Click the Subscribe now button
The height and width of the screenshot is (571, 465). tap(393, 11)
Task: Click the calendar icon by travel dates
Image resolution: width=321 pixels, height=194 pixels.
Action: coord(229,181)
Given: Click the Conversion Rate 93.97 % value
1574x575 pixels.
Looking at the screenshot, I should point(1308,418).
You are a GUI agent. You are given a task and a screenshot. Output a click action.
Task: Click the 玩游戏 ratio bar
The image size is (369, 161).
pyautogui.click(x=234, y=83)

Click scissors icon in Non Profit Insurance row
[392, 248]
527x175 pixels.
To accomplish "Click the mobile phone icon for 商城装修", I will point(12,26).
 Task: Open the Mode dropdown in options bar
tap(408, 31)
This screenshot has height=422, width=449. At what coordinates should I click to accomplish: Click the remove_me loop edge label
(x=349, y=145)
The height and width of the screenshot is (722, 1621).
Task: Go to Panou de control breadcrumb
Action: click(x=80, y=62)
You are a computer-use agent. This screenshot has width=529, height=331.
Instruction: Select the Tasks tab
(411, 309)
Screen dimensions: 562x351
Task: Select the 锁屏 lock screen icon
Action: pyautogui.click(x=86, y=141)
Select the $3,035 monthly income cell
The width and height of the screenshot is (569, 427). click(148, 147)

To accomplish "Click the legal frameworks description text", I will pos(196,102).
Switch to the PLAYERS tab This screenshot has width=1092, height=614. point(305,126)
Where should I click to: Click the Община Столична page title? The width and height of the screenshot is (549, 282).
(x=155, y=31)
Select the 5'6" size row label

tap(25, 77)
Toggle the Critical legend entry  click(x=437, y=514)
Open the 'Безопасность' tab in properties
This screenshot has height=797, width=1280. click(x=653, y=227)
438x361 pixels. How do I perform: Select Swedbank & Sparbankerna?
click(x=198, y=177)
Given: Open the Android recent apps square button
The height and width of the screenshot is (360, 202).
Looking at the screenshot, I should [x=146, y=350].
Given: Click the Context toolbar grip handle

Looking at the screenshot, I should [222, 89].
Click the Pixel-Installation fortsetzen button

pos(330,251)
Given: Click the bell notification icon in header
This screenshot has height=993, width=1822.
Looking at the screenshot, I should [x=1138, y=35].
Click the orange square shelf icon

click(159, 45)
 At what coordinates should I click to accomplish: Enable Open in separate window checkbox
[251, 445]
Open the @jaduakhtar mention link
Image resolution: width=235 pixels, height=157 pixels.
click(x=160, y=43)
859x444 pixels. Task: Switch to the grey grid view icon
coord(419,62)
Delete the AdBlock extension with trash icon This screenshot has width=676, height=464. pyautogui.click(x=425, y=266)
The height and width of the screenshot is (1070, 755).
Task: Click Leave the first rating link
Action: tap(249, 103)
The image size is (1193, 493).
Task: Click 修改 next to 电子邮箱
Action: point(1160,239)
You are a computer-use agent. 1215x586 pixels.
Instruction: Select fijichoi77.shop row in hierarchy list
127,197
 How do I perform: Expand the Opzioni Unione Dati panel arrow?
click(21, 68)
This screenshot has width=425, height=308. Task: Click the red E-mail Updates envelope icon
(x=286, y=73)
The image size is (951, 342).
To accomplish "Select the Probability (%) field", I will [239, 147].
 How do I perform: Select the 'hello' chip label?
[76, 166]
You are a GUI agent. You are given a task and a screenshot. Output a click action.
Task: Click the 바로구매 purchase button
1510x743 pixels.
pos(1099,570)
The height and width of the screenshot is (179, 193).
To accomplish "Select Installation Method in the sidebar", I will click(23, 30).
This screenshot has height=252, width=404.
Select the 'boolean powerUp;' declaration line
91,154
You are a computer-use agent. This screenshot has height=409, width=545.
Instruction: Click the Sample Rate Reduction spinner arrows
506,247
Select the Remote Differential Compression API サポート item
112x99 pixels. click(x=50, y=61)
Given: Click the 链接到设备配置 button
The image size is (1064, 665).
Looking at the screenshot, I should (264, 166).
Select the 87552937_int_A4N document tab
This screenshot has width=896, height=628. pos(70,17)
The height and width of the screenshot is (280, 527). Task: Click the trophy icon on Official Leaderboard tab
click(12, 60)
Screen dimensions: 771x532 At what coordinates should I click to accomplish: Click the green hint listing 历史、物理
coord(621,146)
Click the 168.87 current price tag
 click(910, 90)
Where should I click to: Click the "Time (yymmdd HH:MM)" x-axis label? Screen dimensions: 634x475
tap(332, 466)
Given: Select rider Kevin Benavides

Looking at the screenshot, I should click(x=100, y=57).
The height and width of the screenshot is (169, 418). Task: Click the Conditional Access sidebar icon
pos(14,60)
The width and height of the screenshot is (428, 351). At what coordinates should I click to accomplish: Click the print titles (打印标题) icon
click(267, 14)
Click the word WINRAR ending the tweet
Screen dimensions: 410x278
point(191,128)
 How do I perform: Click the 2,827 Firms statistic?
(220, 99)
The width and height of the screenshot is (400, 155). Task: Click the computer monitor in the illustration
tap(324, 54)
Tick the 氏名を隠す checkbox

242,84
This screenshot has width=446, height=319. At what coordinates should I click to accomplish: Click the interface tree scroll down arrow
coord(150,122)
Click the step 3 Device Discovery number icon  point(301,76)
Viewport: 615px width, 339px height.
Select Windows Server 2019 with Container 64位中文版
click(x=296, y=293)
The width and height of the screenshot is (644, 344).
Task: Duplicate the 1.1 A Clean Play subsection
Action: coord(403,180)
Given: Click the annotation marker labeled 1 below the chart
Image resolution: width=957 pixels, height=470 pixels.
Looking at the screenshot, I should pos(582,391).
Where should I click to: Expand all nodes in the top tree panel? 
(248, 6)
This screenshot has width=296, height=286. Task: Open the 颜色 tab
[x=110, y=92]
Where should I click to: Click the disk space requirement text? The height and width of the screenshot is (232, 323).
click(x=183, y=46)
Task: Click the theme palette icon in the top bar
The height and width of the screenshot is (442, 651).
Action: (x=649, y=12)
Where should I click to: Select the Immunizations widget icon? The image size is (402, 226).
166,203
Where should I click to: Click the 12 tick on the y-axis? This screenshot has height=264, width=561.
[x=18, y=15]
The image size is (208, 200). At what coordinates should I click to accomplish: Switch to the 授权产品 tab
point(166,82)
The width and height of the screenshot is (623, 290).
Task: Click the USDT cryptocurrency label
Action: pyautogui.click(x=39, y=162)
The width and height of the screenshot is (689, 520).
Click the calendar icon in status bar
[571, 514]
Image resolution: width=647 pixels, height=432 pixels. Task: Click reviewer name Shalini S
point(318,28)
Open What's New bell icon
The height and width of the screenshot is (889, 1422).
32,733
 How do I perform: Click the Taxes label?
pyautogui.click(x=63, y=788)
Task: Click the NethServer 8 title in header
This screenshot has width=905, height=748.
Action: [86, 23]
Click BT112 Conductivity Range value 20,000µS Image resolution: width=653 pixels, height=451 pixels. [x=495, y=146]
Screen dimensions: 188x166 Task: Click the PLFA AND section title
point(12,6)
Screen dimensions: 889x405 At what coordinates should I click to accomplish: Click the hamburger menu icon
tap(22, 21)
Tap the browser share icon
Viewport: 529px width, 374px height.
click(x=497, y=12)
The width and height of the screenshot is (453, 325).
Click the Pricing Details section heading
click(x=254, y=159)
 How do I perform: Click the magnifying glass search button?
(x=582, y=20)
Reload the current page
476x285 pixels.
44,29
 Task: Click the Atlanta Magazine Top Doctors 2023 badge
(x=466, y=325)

> **REQUIREMENT**: Copy each line of the listing above that contains the word "value".

> **RESULT OF THIS TASK**:
Given: Click the Conversion Rate 93.97 % value
Click BT112 Conductivity Range value 20,000µS Image resolution: width=653 pixels, height=451 pixels. [x=495, y=146]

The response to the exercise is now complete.